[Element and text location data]

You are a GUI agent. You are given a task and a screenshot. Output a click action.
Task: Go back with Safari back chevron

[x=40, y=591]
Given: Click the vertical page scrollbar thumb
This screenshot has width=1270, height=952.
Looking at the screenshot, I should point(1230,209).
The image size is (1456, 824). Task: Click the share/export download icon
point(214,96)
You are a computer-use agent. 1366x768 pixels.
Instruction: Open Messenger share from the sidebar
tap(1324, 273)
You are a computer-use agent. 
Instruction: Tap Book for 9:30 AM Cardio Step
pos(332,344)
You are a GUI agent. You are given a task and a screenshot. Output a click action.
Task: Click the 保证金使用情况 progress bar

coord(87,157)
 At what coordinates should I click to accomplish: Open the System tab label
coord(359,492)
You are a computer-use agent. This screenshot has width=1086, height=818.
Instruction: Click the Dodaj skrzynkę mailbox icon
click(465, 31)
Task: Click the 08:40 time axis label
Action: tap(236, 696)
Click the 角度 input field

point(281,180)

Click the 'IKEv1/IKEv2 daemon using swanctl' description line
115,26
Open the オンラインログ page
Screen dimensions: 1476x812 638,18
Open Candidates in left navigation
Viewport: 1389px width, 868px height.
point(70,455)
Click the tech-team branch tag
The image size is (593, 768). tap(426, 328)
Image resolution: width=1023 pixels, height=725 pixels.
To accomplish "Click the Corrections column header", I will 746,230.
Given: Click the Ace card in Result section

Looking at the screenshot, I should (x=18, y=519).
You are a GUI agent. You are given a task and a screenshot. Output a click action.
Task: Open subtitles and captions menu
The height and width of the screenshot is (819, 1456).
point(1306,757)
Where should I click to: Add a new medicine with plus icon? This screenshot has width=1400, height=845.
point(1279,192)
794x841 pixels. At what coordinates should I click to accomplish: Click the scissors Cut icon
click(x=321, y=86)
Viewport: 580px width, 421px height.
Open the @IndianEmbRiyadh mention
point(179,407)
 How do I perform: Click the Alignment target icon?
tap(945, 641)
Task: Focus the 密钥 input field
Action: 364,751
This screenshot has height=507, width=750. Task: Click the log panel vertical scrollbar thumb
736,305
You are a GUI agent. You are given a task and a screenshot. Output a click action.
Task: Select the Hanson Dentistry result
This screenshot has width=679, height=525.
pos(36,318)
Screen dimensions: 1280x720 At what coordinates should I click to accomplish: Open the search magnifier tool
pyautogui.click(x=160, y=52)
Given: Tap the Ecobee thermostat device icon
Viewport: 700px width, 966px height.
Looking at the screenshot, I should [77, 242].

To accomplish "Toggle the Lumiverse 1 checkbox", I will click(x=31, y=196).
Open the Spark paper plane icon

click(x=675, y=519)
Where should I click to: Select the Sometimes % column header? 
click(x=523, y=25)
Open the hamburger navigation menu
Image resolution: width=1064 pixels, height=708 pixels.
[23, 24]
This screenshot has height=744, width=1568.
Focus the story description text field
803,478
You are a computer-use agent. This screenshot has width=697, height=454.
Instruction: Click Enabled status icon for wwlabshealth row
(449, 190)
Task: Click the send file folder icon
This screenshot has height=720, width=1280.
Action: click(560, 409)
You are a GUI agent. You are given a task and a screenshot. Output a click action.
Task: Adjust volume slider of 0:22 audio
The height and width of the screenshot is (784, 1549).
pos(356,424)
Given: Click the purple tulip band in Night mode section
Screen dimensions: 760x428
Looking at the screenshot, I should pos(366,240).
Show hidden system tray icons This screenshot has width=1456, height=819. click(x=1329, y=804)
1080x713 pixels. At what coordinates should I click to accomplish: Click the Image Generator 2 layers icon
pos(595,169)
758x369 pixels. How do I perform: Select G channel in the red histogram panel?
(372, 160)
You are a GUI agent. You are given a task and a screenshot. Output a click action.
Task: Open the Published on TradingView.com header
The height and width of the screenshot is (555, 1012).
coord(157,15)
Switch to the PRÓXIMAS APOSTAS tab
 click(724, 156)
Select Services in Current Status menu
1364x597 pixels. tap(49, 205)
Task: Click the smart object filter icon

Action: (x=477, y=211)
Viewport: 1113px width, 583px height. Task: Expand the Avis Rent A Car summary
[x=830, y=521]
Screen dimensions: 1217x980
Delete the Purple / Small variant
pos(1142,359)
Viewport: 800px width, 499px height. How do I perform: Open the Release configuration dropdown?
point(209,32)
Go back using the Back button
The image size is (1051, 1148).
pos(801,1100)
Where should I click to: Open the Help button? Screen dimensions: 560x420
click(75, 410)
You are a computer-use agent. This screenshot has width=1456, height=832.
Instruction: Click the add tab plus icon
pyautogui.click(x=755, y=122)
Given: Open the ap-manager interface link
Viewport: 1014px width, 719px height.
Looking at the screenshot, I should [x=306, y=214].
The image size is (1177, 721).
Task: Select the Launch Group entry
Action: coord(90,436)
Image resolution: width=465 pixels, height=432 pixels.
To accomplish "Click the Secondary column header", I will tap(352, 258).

(What is expected):
Please swap "computer-use agent" for "desktop assistant" throughout the items above and write them out again with nothing else changed.

(Solution):
You are a GUI agent. You are given a task and a screenshot. Output a click action.
Task: Go back with Safari back chevron

[x=40, y=591]
Given: Click the vertical page scrollbar thumb
This screenshot has width=1270, height=952.
Looking at the screenshot, I should point(1230,209).
The image size is (1456, 824). Task: Click the share/export download icon
point(214,96)
You are a desktop assistant. 1366x768 pixels.
Instruction: Open Messenger share from the sidebar
tap(1324, 273)
You are a desktop assistant. 
Instruction: Tap Book for 9:30 AM Cardio Step
pos(332,344)
You are a GUI agent. You are given a task and a screenshot. Output a click action.
Task: Click the 保证金使用情况 progress bar

coord(87,157)
 At what coordinates should I click to accomplish: Open the System tab label
coord(359,492)
You are a desktop assistant. This screenshot has width=1086, height=818.
Instruction: Click the Dodaj skrzynkę mailbox icon
click(465, 31)
Task: Click the 08:40 time axis label
Action: tap(236, 696)
Click the 角度 input field

point(281,180)

Click the 'IKEv1/IKEv2 daemon using swanctl' description line
115,26
Open the オンラインログ page
Screen dimensions: 1476x812 638,18
Open Candidates in left navigation
Viewport: 1389px width, 868px height.
point(70,455)
Click the tech-team branch tag
The image size is (593, 768). tap(426, 328)
Image resolution: width=1023 pixels, height=725 pixels.
To accomplish "Click the Corrections column header", I will 746,230.
Given: Click the Ace card in Result section

Looking at the screenshot, I should (x=18, y=519).
You are a GUI agent. You are given a task and a screenshot. Output a click action.
Task: Open subtitles and captions menu
The height and width of the screenshot is (819, 1456).
point(1306,757)
Where should I click to: Add a new medicine with plus icon? This screenshot has width=1400, height=845.
point(1279,192)
794x841 pixels. At what coordinates should I click to accomplish: Click the scissors Cut icon
click(x=321, y=86)
Viewport: 580px width, 421px height.
Open the @IndianEmbRiyadh mention
point(179,407)
 How do I perform: Click the Alignment target icon?
tap(945, 641)
Task: Focus the 密钥 input field
Action: 364,751
This screenshot has height=507, width=750. Task: Click the log panel vertical scrollbar thumb
736,305
You are a GUI agent. You are given a task and a screenshot. Output a click action.
Task: Select the Hanson Dentistry result
This screenshot has width=679, height=525.
pos(36,318)
Screen dimensions: 1280x720 At what coordinates should I click to accomplish: Open the search magnifier tool
pyautogui.click(x=160, y=52)
Given: Tap the Ecobee thermostat device icon
Viewport: 700px width, 966px height.
Looking at the screenshot, I should [77, 242].

To accomplish "Toggle the Lumiverse 1 checkbox", I will click(x=31, y=196).
Open the Spark paper plane icon

click(x=675, y=519)
Where should I click to: Select the Sometimes % column header? 
click(x=523, y=25)
Open the hamburger navigation menu
Image resolution: width=1064 pixels, height=708 pixels.
[23, 24]
This screenshot has height=744, width=1568.
Focus the story description text field
803,478
You are a desktop assistant. This screenshot has width=697, height=454.
Instruction: Click Enabled status icon for wwlabshealth row
(449, 190)
Task: Click the send file folder icon
This screenshot has height=720, width=1280.
Action: click(560, 409)
You are a GUI agent. You are given a task and a screenshot. Output a click action.
Task: Adjust volume slider of 0:22 audio
The height and width of the screenshot is (784, 1549).
pos(356,424)
Given: Click the purple tulip band in Night mode section
Screen dimensions: 760x428
Looking at the screenshot, I should pos(366,240).
Show hidden system tray icons This screenshot has width=1456, height=819. click(x=1329, y=804)
1080x713 pixels. At what coordinates should I click to accomplish: Click the Image Generator 2 layers icon
pos(595,169)
758x369 pixels. How do I perform: Select G channel in the red histogram panel?
(372, 160)
You are a GUI agent. You are given a task and a screenshot. Output a click action.
Task: Open the Published on TradingView.com header
The height and width of the screenshot is (555, 1012).
coord(157,15)
Switch to the PRÓXIMAS APOSTAS tab
 click(724, 156)
Select Services in Current Status menu
1364x597 pixels. tap(49, 205)
Task: Click the smart object filter icon

Action: (x=477, y=211)
Viewport: 1113px width, 583px height. Task: Expand the Avis Rent A Car summary
[x=830, y=521]
Screen dimensions: 1217x980
Delete the Purple / Small variant
pos(1142,359)
Viewport: 800px width, 499px height. How do I perform: Open the Release configuration dropdown?
point(209,32)
Go back using the Back button
The image size is (1051, 1148).
pos(801,1100)
Where should I click to: Open the Help button? Screen dimensions: 560x420
click(75, 410)
You are a desktop assistant. This screenshot has width=1456, height=832.
Instruction: Click the add tab plus icon
pyautogui.click(x=755, y=122)
Given: Open the ap-manager interface link
Viewport: 1014px width, 719px height.
Looking at the screenshot, I should [x=306, y=214].
The image size is (1177, 721).
Task: Select the Launch Group entry
Action: coord(90,436)
Image resolution: width=465 pixels, height=432 pixels.
To accomplish "Click the Secondary column header", I will tap(352, 258).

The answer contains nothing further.